Monica Kimani was murdered in her Kilimani apartment in 2018. Former TV journalist Jackie Maribe and then lover, Jowie Irungu, now a gospel musician, were the main suspects
Why is Kilimani Nairobi’s new Sodom? Some call it the high end Kayole of Westlands.
Just this July, Sheila Njeri Murage was found dead in a flower bed at Santonia Court in Kilimani where she had gone for a night of partying. Three suspects were arrested and later released on bond.
Sharpshooter Dafton Mwitiki left his hotel business in Kilimani, went missing and has never been found-and might not
Businesswoman Monica Kimani was murdered inside her apartment in Lamuria Gardens, Kilimani in September 2018.
Television journalist Jackie Maribe and her then boyfriend, Jowie Irungu, now a gospel musician, were the main suspects. They were arraigned in court, held in prison and are now out on bond.
Monica had made a small fortune in South Sudan which saw her cruise around in a Beamer X5 besides buying a mansion in Ruaka on the outskirts of Nairobi.
Kilimani attracts foreigners, expats, CEOs, new money and women with wealthy sponsors
Despite its high security, burglaries are common. Crooks are not just men. Police lists Lavender Akinyi Ogilo among notorious criminals. Her specialty is house breakings. Then there is Grace Wairimu who was an accomplice in a 50kg gold scam featuring Rwandese nationals. That is the other thing about Kilimani: it attracts foreigners, expats, CEOs, new money and women with wealthy sponsors.
Kilimani is ideal for its centrality to Nairobi CBD, posh malls and access route to upscale estates of Runda, Gigiri, Lavington, Kileleshwa and Karen.
For decades, Eastlands was the capital of all sorts of crime. Dandora, Kayole and Kariobangi were the ‘axis of evil’
Its high-end entertainment spots attract the young rich-who in turn attract college girls and new jobbers out to get hooked.
Among revelers are politicians. Embakasi East MP Babu Owino went clubbing there and ended up shooting DJ Evolve twice on the neck this January. It was also in Kilimani where Nairobi Senator went drinking after hours and threatened to transfer arresting officers.
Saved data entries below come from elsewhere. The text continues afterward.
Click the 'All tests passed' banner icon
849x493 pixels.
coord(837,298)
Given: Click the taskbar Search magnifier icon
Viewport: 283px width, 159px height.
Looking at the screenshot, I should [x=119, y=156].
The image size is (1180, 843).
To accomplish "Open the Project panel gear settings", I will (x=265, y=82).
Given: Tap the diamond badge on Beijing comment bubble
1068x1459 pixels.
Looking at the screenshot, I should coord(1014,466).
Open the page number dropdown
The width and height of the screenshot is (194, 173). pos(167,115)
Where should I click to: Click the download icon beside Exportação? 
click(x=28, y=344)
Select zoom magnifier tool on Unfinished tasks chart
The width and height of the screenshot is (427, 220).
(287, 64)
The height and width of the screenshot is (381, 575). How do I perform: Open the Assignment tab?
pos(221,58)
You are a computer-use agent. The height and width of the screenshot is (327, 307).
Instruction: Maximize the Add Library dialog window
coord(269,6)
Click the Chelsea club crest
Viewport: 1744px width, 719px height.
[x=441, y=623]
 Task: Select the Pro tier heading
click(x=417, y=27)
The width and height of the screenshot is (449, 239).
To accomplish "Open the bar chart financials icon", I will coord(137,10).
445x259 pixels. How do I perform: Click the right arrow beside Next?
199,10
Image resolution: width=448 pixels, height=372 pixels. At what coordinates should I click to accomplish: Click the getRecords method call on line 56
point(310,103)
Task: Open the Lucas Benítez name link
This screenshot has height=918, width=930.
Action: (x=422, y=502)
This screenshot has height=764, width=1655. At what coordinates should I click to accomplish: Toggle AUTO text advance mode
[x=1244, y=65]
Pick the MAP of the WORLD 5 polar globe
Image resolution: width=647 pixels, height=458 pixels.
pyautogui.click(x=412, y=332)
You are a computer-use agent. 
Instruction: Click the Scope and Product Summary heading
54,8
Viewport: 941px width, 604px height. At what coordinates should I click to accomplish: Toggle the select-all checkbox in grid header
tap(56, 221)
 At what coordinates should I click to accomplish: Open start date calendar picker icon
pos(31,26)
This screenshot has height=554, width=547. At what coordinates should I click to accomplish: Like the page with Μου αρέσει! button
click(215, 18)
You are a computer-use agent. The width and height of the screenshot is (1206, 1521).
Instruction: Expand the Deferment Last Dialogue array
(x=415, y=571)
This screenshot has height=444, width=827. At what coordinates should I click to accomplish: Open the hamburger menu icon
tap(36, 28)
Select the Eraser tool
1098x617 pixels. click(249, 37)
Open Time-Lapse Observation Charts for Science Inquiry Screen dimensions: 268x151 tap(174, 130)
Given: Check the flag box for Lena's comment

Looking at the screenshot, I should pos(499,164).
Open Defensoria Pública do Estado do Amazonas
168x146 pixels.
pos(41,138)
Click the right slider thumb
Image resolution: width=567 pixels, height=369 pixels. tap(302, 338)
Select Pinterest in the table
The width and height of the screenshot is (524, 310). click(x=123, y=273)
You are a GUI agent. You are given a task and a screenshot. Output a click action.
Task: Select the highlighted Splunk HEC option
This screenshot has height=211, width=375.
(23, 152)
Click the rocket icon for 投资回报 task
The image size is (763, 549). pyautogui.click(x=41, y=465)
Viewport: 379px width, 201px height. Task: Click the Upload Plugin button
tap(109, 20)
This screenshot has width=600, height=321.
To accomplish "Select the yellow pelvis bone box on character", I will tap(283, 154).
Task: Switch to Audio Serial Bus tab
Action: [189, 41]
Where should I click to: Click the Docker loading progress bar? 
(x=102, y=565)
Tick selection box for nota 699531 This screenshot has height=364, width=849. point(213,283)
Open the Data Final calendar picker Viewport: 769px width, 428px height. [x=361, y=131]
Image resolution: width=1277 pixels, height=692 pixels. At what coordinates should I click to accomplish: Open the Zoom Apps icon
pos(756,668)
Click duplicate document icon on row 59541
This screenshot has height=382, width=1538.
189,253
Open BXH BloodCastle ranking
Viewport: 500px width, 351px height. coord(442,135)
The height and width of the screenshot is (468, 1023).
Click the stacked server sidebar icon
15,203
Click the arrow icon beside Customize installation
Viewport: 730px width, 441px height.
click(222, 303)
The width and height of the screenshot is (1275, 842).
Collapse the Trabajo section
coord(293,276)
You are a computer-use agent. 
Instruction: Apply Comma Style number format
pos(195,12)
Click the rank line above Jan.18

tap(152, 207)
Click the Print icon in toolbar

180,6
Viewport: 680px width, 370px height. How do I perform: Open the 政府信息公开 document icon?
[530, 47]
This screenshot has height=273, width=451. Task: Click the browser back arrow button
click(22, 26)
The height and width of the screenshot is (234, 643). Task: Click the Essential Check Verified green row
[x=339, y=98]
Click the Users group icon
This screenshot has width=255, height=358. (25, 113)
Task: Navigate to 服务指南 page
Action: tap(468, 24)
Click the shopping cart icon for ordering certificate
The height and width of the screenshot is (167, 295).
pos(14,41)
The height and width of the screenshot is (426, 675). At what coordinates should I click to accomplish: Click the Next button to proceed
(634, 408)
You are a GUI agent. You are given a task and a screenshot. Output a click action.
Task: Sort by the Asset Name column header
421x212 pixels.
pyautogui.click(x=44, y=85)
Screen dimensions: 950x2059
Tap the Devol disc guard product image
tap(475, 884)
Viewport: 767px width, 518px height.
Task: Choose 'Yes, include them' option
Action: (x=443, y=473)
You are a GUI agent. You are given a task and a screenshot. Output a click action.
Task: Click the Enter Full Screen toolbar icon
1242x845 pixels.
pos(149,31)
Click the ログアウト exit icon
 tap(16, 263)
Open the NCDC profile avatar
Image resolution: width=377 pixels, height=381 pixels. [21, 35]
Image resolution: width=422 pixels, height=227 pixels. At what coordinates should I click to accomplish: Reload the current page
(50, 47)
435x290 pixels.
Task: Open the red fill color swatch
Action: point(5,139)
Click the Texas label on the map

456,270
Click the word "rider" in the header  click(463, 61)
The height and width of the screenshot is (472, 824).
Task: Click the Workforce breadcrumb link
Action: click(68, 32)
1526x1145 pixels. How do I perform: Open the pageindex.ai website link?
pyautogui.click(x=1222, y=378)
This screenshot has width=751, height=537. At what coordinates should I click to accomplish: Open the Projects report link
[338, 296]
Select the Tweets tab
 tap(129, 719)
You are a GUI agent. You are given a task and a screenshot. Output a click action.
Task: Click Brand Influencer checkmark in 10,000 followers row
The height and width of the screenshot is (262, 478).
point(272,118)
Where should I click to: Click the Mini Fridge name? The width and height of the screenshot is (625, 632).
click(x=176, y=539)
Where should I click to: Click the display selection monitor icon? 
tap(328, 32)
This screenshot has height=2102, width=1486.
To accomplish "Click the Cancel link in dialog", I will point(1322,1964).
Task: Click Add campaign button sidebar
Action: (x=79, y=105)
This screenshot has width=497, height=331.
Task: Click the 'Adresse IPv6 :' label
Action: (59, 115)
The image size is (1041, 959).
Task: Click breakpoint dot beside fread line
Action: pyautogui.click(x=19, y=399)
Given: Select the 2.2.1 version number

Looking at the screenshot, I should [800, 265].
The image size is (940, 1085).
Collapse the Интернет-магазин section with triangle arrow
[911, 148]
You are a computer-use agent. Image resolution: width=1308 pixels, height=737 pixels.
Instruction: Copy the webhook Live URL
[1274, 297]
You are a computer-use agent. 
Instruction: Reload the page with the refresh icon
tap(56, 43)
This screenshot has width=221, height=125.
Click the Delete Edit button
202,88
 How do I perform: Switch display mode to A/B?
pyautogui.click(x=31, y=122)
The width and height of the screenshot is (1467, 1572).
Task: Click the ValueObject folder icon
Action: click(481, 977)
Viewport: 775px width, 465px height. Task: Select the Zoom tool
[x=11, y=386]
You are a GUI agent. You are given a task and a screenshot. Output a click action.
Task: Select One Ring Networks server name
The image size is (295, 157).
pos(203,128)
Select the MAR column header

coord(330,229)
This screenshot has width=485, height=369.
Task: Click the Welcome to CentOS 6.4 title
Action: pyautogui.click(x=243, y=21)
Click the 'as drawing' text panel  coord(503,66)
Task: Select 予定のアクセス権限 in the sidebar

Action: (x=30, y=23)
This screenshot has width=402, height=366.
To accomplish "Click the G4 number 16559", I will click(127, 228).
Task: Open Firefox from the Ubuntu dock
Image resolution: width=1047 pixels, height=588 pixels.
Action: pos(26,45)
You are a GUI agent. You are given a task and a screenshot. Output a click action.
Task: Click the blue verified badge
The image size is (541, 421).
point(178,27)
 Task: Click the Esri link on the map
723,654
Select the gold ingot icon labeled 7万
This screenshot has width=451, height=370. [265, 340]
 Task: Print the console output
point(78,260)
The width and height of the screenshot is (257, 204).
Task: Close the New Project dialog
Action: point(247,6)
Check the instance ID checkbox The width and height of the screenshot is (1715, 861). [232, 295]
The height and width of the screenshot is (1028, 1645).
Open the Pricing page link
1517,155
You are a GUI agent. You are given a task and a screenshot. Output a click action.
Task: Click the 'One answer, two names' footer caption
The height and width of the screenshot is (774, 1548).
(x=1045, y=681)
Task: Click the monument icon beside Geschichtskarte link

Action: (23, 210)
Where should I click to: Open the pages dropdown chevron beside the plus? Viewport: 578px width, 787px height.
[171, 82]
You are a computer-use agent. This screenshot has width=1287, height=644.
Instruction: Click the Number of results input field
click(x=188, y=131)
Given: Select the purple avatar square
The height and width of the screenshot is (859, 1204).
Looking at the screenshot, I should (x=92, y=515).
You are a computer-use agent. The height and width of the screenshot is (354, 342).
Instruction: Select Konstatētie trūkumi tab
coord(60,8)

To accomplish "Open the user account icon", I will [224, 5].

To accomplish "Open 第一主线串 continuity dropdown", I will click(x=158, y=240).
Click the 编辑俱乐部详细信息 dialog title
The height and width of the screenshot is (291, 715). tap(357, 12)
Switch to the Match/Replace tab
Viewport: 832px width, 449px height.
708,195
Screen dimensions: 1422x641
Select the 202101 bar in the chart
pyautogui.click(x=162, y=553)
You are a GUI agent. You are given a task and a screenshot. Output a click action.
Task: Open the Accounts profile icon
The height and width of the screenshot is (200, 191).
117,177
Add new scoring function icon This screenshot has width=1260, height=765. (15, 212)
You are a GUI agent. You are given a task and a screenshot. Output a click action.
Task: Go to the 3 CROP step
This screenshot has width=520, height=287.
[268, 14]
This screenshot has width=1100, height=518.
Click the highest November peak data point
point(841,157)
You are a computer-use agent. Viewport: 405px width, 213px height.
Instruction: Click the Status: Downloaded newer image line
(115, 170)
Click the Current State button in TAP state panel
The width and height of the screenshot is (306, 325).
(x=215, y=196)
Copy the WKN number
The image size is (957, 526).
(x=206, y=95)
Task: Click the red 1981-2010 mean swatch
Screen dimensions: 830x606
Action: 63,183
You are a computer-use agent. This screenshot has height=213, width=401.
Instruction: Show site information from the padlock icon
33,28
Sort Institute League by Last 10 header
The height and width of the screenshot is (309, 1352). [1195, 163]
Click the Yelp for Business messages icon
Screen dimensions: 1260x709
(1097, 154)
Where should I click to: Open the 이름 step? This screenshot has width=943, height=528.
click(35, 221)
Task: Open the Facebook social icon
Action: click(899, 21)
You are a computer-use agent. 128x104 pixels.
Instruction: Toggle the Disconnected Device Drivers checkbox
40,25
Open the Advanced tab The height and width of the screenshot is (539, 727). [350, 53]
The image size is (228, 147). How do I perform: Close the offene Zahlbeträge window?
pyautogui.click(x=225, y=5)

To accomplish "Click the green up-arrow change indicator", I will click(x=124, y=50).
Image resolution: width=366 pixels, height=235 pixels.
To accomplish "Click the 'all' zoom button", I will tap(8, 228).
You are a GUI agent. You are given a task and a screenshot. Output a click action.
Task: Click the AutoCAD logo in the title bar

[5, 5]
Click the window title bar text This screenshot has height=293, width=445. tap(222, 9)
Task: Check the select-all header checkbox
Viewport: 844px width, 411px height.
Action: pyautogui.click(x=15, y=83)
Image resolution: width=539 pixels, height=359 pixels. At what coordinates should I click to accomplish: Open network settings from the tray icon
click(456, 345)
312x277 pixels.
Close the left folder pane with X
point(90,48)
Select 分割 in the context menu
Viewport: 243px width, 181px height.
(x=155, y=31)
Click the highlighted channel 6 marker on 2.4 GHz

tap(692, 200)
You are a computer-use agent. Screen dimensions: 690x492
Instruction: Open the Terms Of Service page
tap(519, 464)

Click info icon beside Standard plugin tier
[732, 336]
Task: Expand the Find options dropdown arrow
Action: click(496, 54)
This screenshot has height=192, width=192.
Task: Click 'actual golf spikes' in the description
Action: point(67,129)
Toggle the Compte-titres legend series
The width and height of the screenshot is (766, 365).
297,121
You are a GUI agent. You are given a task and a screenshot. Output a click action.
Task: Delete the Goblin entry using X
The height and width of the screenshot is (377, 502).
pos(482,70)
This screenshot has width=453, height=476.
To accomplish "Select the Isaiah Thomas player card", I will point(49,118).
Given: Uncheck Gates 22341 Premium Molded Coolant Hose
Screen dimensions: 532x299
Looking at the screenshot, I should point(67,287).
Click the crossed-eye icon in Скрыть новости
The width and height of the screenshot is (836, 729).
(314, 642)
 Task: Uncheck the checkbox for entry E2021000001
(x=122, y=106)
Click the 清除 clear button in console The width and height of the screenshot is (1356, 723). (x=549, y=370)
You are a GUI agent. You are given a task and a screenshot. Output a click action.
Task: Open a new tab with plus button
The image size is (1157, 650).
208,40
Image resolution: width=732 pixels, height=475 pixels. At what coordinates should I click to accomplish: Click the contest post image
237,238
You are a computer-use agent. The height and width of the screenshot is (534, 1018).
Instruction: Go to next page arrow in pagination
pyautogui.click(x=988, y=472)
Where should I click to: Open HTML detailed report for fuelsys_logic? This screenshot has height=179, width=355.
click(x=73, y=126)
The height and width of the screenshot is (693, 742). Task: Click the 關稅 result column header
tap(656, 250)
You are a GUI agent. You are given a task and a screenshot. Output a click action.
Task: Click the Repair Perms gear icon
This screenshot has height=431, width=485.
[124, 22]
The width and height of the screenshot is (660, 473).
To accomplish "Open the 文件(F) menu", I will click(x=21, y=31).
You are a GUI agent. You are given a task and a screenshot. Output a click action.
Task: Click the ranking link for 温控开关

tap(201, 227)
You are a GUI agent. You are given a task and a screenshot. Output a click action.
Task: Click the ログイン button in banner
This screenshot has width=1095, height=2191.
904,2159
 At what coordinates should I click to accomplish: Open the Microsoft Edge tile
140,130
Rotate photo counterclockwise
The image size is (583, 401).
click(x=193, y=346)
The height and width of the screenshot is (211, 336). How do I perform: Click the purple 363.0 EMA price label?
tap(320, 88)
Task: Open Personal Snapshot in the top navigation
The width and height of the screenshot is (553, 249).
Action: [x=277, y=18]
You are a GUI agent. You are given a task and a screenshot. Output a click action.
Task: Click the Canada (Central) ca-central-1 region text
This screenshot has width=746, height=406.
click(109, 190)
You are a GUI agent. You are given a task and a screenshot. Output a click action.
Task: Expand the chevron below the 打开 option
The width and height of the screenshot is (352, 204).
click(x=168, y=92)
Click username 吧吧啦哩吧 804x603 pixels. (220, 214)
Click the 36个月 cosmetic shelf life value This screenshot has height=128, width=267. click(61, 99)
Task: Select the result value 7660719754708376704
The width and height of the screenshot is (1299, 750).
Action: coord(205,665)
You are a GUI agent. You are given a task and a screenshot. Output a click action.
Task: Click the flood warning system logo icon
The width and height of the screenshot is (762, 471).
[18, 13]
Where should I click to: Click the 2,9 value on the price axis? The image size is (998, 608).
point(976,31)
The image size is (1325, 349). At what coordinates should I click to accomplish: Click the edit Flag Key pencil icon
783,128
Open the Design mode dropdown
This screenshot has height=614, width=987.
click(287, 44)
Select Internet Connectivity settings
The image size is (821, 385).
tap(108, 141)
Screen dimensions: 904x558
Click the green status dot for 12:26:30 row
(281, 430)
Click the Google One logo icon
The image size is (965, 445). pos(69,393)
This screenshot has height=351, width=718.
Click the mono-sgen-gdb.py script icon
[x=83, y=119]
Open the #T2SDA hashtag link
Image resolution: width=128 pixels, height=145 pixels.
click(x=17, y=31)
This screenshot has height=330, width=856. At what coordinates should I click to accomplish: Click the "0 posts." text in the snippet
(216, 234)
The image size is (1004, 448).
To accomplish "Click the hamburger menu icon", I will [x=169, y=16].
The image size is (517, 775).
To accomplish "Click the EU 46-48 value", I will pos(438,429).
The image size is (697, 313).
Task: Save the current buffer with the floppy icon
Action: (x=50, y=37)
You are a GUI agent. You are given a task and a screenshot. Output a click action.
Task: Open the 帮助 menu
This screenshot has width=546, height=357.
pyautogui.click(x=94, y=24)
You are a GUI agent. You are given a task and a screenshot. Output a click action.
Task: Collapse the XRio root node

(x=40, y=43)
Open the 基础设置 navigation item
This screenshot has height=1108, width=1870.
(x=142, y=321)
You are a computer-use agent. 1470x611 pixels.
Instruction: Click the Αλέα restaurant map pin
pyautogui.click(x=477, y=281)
For decades, Eastlands was the capital of all sorts of crime. Dandora, Kayole and Kariobangi were the ‘axis of evil.’ So, why is the once no-go-zones for criminals now a magnet for gun runners, kidnappings and masters of ‘wash-wash’?
Kilimani also provides lucrative payoffs when a heist is pulled off
Henry Ochieng, CEO of Kenya Alliance of Resident Associations (KARA) once fingered the privacy of residential areas as one loop hole crooks exploit in Kilimani. There are no gated communities, just high rise apartments where security is paramount. This exclusivity in which neighbours are less snoopy, attracts criminals.
Never mind President Uhuru Kenyatta lives in State House in Kilimani. Security analysts explain that that gives cops a false sense of security, dropping their guard. Foreigners are rarely harassed and the crooked ones thrive-most times in cahoots with rogue cops.
Russian Vladimir Borisenko lost Sh20 million in a dubious gold scam, but fled the country death threats became too real
Kilimani also provides lucrative payoffs when a heist is pulled off. Cars to be stolen are high end, burglaries might result in foreign currencies running into millions. Drug peddlers find deep-pocketed, regular customers with the high end pubs providing cover. Victims to be scammed lose their suspicion in well-heeled suburbs.
Like Vladimir Borisenko, a Russian who lost Sh20 million in a dubious gold scam engineered by Samir Munyinyi and Abdul Karimu Murenzi, a Congolese national. The suspects were arraigned in court as Borienko fled following death threats as crime syndicates around Kilimani pay for police protection which is arrests follow bail outs with cases dragging for ages in court.